Es un toro muy especial, nunca terminas de conocerlo. Tiene una exigencia grande, quizá mayor a otras ganaderías. Pero a cambio tienen grandes virtudes, sobre todo, la humillación y la entrega. Eso hace que si consigues entenderte con un astado así, el toreo que surge tiene una profundidad y una emoción que pocas ganaderías tienen. 
Ya en Sevilla dio un toque de atención ante una plaza que le esperaba. Después de tantos años luchando, ¿qué se siente al llegar a La Maestranza y notar que la gente ha ido a verle principalmente a usted?
Es muy bonito porque son muchos años de lucha soñando con días así. Me marcó mucho torear en una plaza con tanta historia como La Maestranza, con esa torería, con esa afición, poder cuajar un toro de Victorino y sentir la respuesta de la gente. 
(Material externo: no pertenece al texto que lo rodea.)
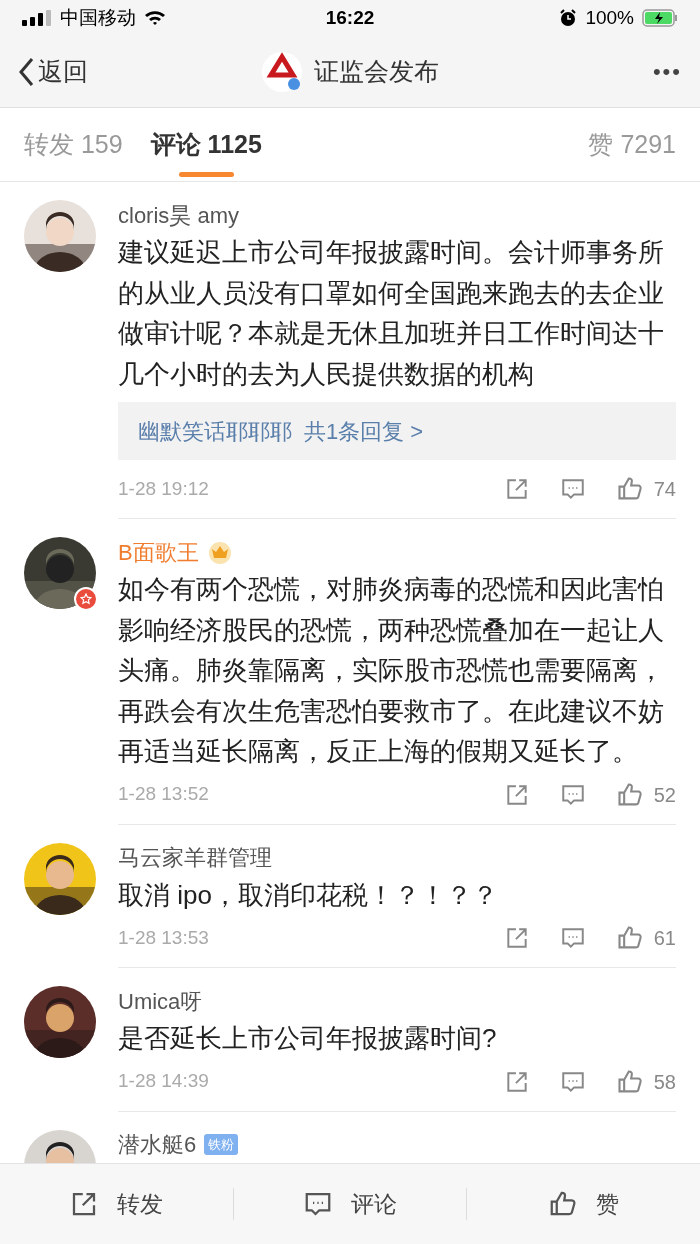  What do you see at coordinates (660, 18) in the screenshot?
I see `battery-icon` at bounding box center [660, 18].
¿Cuántas veces has soñado en estar anunciado en las principales ferias de España? 
Muchísimas. Era lo que me ilusionaba desde niño. Cuando miras hacia atrás, todos los años de lucha, de pocos contratos, y ahora eres la base de San Isidro con tres tardes, estás en Sevilla, te anuncian en tantas Ferias… se te saltan las lágrimas de emoción y también de satisfacción.
¿Cómo se aguanta sin tirar la toalla cuando el teléfono no suena?
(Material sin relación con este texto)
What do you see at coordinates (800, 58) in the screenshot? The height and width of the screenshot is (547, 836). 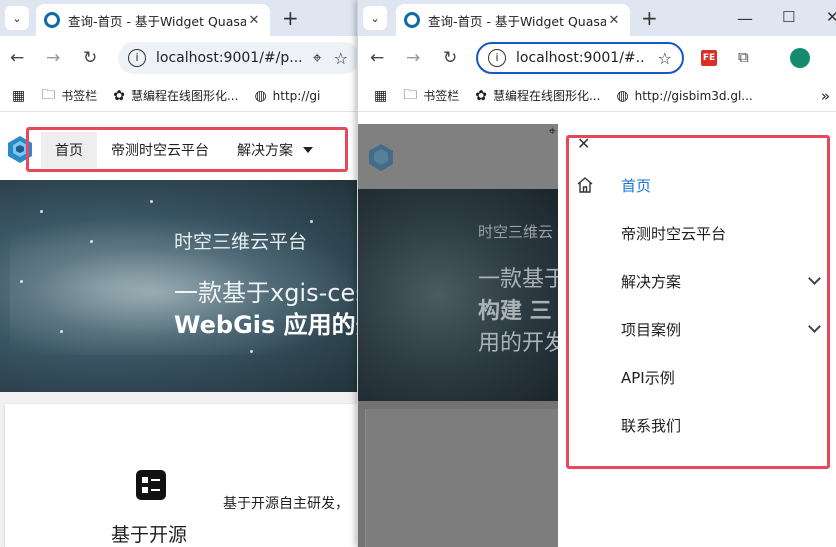 I see `profile-avatar` at bounding box center [800, 58].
Creyendo en uno mismo. Cuando parece que todo está perdido, que esto ha acabado, hay que tener un punto de locura y creer en ti mismo como torero, aunque nadie más lo haga. Yo lo he hecho. Y, a partir de ahí, he seguido entrenando, viviendo en torero, pensando en torero, luchando…
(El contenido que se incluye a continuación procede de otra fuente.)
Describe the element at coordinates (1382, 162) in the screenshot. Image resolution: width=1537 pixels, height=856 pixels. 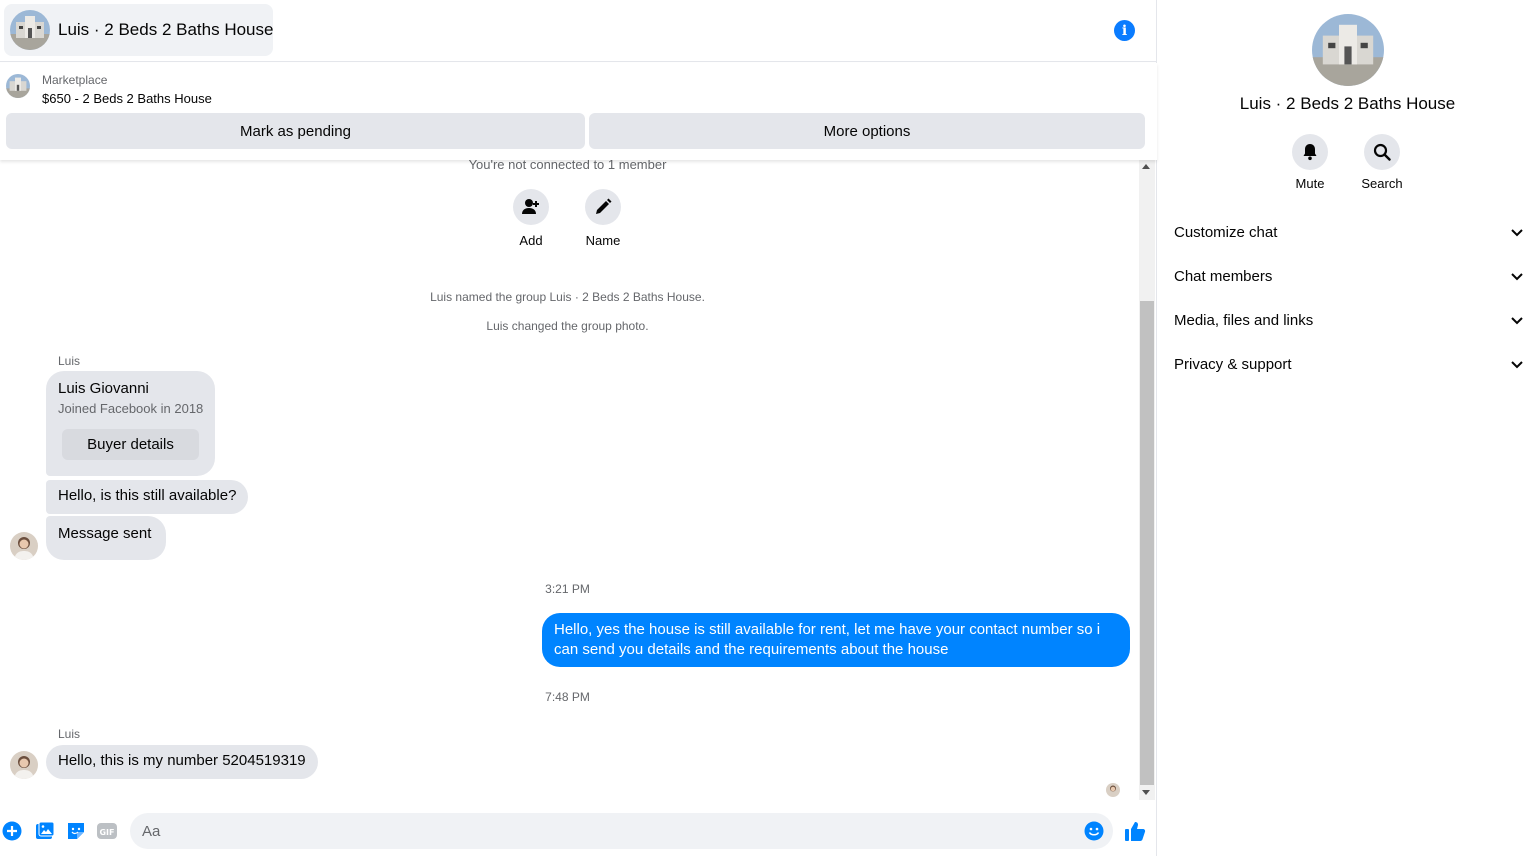
I see `search-action: Search` at that location.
¿Le han cambiado como persona, no como torero, estos éxitos?
No. Al revés, creo que me he hecho más humilde precisamente porque sé lo difícil que es llegar a conseguir el éxito y el reconocimiento en el toreo. Al final, cuando has visto la cara más complicada, luego tienes también cierto equilibro para relativizar las cosas y saber que algún día las cosas pueden no rodar como tú quisieras, y no puedes hundirte; y al contrario, que cuando las cosas salen bien y disfrutas, tampoco te lo puedes creer.
¿Le aparecen más amigos ahora que cuando no sonaba el teléfono? 
No. Yo sigo siendo el mismo y tengo mis amigos de siempre. Evidentemente, al estar anunciado en otros sitios y conocer muchas ferias pues te presentan a más gente y amplías tu círculo, pero nada más. 
Regresa a Burgos el día 1, con Pablo Aguado y Perera, como triunfador de la Feria de 2018, ¿responsabilidad, ilusión o ambas?
Ambas cosas. Es una responsabilidad porque es una Feria importante y siempre quieres estar a la altura. Y más aún siendo el triunfador del pasado año. Así que llego a Burgos con mucha ilusión, pero también con la presión de querer dar lo mejor de mí.